* **Text shown**:
- - - - - - -

Anyone who has boarded a bus, subway or commuter train in a major Canadian city, knows how easy it would be to cause great harm. The RCMP’s INSET needs the expertise of Canada’s first responders to identify the signs of what could be a terror plot. As Cpl. Daniels and Cpl. Dave Corcoran told fire chiefs in B.C. in June, there’s more going on out there than any of us realizes.

As this month marks the 50th anniversary issue of Fire Fighting in Canada, it would be nice to delude ourselves into thinking there was a simpler time, when first responders didn’t have to think about global threats like terrorism.

But 50 years ago, the Cold War was in full swing and the threat of nuclear war hung so thick that children were taught how to react in the event of an attack. (Have a look at our enclosed 50th anniversary supplement, which features a piece on civil defence from 1957 and the role of firefighters, and an essay written this month by Ottawa civil defence expert Peter Knaack. The similarities are surprising and the messages are similar: first responders, and firefighters in particular, are key to protecting our citizens in the event of an act of terrorism, and a powerful, centrally directed national disaster planning effort is a must.)

Fifty years ago, the rapid development of new plastics and synthetic building materials created challenges for fire departments of all sizes and continues to do so. New technology also created new ways to fight fires, deal with traumatic accidents and protect the public.

And for 50 years, FFIC has provided a forum for the men and women on the front lines of fire prevention and public safety to share ideas and learn from each other. We thank you for your trust.

- - - - - - -

* **Directives**:
1. Copy the stretch of the editorial from "But 50 years" through "is a must.)".
2. Answer these from the editorial:
(a) Which two corporals spoke to fire chiefs in B.C. in June?
(b) From what year is the civil defence piece in the anniversary supplement?
(c) In the Cold War era, what were children taught to do?
The lines after this come from a different source.

* **Data excerpt**:
- - - - - - -

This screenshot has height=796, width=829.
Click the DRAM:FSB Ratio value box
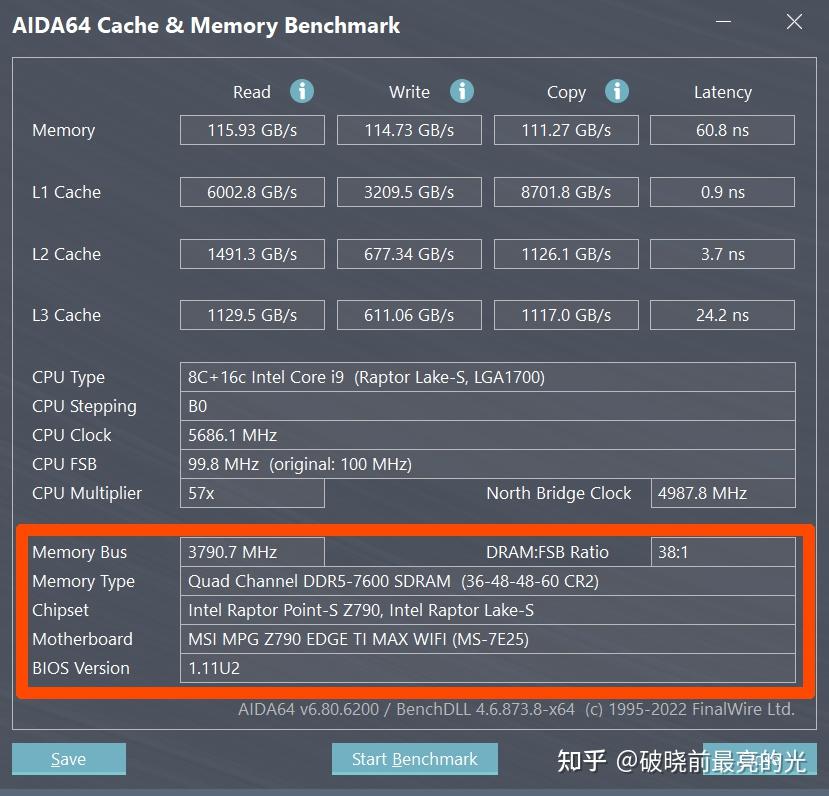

- - - - - - -

* **Solutions to the problems**:
1.
But 50 years ago, the Cold War was in full swing and the threat of nuclear war hung so thick that children were taught how to react in the event of an attack. (Have a look at our enclosed 50th anniversary supplement, which features a piece on civil defence from 1957 and the role of firefighters, and an essay written this month by Ottawa civil defence expert Peter Knaack. The similarities are surprising and the messages are similar: first responders, and firefighters in particular, are key to protecting our citizens in the event of an act of terrorism, and a powerful, centrally directed national disaster planning effort is a must.)

2.
(a) Cpl. Daniels and Cpl. Dave Corcoran
(b) 1957
(c) How to react in the event of an attack